YOUR INSTRUCTIONS: Output the data below as a JSON list of strings, with one string per line and blank lines omitted.

Data records
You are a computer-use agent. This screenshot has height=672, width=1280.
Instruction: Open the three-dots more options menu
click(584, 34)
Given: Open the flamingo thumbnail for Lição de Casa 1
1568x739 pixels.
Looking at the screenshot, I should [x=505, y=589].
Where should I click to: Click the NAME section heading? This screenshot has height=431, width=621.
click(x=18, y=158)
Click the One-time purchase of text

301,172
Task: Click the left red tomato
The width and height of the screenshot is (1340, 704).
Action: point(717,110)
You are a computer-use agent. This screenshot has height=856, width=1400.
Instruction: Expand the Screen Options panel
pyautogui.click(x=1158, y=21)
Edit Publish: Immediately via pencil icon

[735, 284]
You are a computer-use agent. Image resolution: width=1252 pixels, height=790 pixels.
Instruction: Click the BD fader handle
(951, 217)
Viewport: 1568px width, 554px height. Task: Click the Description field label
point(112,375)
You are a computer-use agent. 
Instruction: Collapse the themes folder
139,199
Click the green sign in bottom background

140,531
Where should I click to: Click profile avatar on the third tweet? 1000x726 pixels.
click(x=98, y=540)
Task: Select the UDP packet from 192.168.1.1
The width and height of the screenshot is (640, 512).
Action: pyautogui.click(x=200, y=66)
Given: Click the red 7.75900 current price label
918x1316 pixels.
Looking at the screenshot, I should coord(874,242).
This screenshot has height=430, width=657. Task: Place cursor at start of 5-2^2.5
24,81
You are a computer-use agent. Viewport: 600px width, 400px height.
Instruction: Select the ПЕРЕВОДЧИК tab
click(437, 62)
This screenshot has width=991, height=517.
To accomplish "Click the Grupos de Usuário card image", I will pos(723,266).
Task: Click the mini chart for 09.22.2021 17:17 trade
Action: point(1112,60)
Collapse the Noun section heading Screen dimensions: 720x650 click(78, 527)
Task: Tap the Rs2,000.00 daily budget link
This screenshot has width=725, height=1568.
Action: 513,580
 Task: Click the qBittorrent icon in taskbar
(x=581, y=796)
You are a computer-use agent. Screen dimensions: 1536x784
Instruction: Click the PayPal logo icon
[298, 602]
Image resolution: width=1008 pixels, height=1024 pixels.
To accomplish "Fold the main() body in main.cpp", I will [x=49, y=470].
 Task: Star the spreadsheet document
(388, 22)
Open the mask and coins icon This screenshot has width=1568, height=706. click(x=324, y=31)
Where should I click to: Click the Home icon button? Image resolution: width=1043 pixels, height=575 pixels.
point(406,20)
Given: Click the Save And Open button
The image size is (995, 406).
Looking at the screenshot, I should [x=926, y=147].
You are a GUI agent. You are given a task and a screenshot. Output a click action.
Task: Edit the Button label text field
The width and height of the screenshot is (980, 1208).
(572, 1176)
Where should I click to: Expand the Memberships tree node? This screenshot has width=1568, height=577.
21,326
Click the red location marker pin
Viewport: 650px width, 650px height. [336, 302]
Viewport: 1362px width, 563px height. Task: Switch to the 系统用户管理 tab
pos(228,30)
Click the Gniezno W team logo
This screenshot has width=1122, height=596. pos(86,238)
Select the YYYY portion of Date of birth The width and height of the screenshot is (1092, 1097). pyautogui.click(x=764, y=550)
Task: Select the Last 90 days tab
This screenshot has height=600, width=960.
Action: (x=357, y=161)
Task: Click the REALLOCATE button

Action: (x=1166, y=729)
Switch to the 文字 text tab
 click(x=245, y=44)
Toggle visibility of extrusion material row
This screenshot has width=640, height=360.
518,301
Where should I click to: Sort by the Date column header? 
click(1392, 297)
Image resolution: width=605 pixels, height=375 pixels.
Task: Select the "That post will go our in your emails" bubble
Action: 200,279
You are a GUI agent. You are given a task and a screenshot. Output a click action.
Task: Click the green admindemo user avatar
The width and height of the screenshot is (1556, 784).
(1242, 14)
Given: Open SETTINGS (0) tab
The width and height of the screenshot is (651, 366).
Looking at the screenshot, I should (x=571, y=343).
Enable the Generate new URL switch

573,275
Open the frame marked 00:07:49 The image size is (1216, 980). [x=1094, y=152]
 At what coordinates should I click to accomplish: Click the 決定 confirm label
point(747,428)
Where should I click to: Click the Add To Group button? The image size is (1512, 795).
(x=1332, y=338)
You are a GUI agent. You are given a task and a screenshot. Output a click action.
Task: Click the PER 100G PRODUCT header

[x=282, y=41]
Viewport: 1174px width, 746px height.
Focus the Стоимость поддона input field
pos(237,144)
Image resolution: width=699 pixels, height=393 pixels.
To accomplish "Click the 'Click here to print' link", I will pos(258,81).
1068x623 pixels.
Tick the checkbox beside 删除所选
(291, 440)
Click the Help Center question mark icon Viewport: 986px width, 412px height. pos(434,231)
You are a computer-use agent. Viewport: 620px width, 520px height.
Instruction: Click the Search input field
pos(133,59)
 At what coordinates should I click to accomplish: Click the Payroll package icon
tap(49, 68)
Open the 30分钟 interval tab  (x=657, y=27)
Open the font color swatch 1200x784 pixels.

FULL SOLUTION:
[
  "You are a computer-use agent. This screenshot has height=672, width=1280.",
  "Instruction: Open the three-dots more options menu",
  "click(584, 34)",
  "Given: Open the flamingo thumbnail for Lição de Casa 1",
  "1568x739 pixels.",
  "Looking at the screenshot, I should [x=505, y=589].",
  "Where should I click to: Click the NAME section heading? This screenshot has height=431, width=621.",
  "click(x=18, y=158)",
  "Click the One-time purchase of text",
  "301,172",
  "Task: Click the left red tomato",
  "The width and height of the screenshot is (1340, 704).",
  "Action: point(717,110)",
  "You are a computer-use agent. This screenshot has height=856, width=1400.",
  "Instruction: Expand the Screen Options panel",
  "pyautogui.click(x=1158, y=21)",
  "Edit Publish: Immediately via pencil icon",
  "[735, 284]",
  "You are a computer-use agent. Image resolution: width=1252 pixels, height=790 pixels.",
  "Instruction: Click the BD fader handle",
  "(951, 217)",
  "Viewport: 1568px width, 554px height. Task: Click the Description field label",
  "point(112,375)",
  "You are a computer-use agent. ",
  "Instruction: Collapse the themes folder",
  "139,199",
  "Click the green sign in bottom background",
  "140,531",
  "Where should I click to: Click profile avatar on the third tweet? 1000x726 pixels.",
  "click(x=98, y=540)",
  "Task: Select the UDP packet from 192.168.1.1",
  "The width and height of the screenshot is (640, 512).",
  "Action: pyautogui.click(x=200, y=66)",
  "Given: Click the red 7.75900 current price label",
  "918x1316 pixels.",
  "Looking at the screenshot, I should coord(874,242).",
  "This screenshot has height=430, width=657. Task: Place cursor at start of 5-2^2.5",
  "24,81",
  "You are a computer-use agent. Viewport: 600px width, 400px height.",
  "Instruction: Select the ПЕРЕВОДЧИК tab",
  "click(437, 62)",
  "This screenshot has width=991, height=517.",
  "To accomplish \"Click the Grupos de Usuário card image\", I will pos(723,266).",
  "Task: Click the mini chart for 09.22.2021 17:17 trade",
  "Action: point(1112,60)",
  "Collapse the Noun section heading Screen dimensions: 720x650 click(78, 527)",
  "Task: Tap the Rs2,000.00 daily budget link",
  "This screenshot has width=725, height=1568.",
  "Action: 513,580",
  " Task: Click the qBittorrent icon in taskbar",
  "(x=581, y=796)",
  "You are a computer-use agent. Screen dimensions: 1536x784",
  "Instruction: Click the PayPal logo icon",
  "[298, 602]",
  "Image resolution: width=1008 pixels, height=1024 pixels.",
  "To accomplish \"Fold the main() body in main.cpp\", I will [x=49, y=470].",
  " Task: Star the spreadsheet document",
  "(388, 22)",
  "Open the mask and coins icon This screenshot has width=1568, height=706. click(x=324, y=31)",
  "Where should I click to: Click the Home icon button? Image resolution: width=1043 pixels, height=575 pixels.",
  "point(406,20)",
  "Given: Click the Save And Open button",
  "The image size is (995, 406).",
  "Looking at the screenshot, I should [x=926, y=147].",
  "You are a GUI agent. You are given a task and a screenshot. Output a click action.",
  "Task: Edit the Button label text field",
  "The width and height of the screenshot is (980, 1208).",
  "(572, 1176)",
  "Where should I click to: Expand the Memberships tree node? This screenshot has width=1568, height=577.",
  "21,326",
  "Click the red location marker pin",
  "Viewport: 650px width, 650px height. [336, 302]",
  "Viewport: 1362px width, 563px height. Task: Switch to the 系统用户管理 tab",
  "pos(228,30)",
  "Click the Gniezno W team logo",
  "This screenshot has width=1122, height=596. pos(86,238)",
  "Select the YYYY portion of Date of birth The width and height of the screenshot is (1092, 1097). pyautogui.click(x=764, y=550)",
  "Task: Select the Last 90 days tab",
  "This screenshot has height=600, width=960.",
  "Action: (x=357, y=161)",
  "Task: Click the REALLOCATE button",
  "Action: (x=1166, y=729)",
  "Switch to the 文字 text tab",
  " click(x=245, y=44)",
  "Toggle visibility of extrusion material row",
  "This screenshot has width=640, height=360.",
  "518,301",
  "Where should I click to: Sort by the Date column header? ",
  "click(1392, 297)",
  "Image resolution: width=605 pixels, height=375 pixels.",
  "Task: Select the \"That post will go our in your emails\" bubble",
  "Action: 200,279",
  "You are a GUI agent. You are given a task and a screenshot. Output a click action.",
  "Task: Click the green admindemo user avatar",
  "The width and height of the screenshot is (1556, 784).",
  "(1242, 14)",
  "Given: Open SETTINGS (0) tab",
  "The width and height of the screenshot is (651, 366).",
  "Looking at the screenshot, I should (x=571, y=343).",
  "Enable the Generate new URL switch",
  "573,275",
  "Open the frame marked 00:07:49 The image size is (1216, 980). [x=1094, y=152]",
  " At what coordinates should I click to accomplish: Click the 決定 confirm label",
  "point(747,428)",
  "Where should I click to: Click the Add To Group button? The image size is (1512, 795).",
  "(x=1332, y=338)",
  "You are a GUI agent. You are given a task and a screenshot. Output a click action.",
  "Task: Click the PER 100G PRODUCT header",
  "[x=282, y=41]",
  "Viewport: 1174px width, 746px height.",
  "Focus the Стоимость поддона input field",
  "pos(237,144)",
  "Image resolution: width=699 pixels, height=393 pixels.",
  "To accomplish \"Click the 'Click here to print' link\", I will pos(258,81).",
  "1068x623 pixels.",
  "Tick the checkbox beside 删除所选",
  "(291, 440)",
  "Click the Help Center question mark icon Viewport: 986px width, 412px height. pos(434,231)",
  "You are a computer-use agent. Viewport: 620px width, 520px height.",
  "Instruction: Click the Search input field",
  "pos(133,59)",
  " At what coordinates should I click to accomplish: Click the Payroll package icon",
  "tap(49, 68)",
  "Open the 30分钟 interval tab  (x=657, y=27)",
  "Open the font color swatch 1200x784 pixels."
]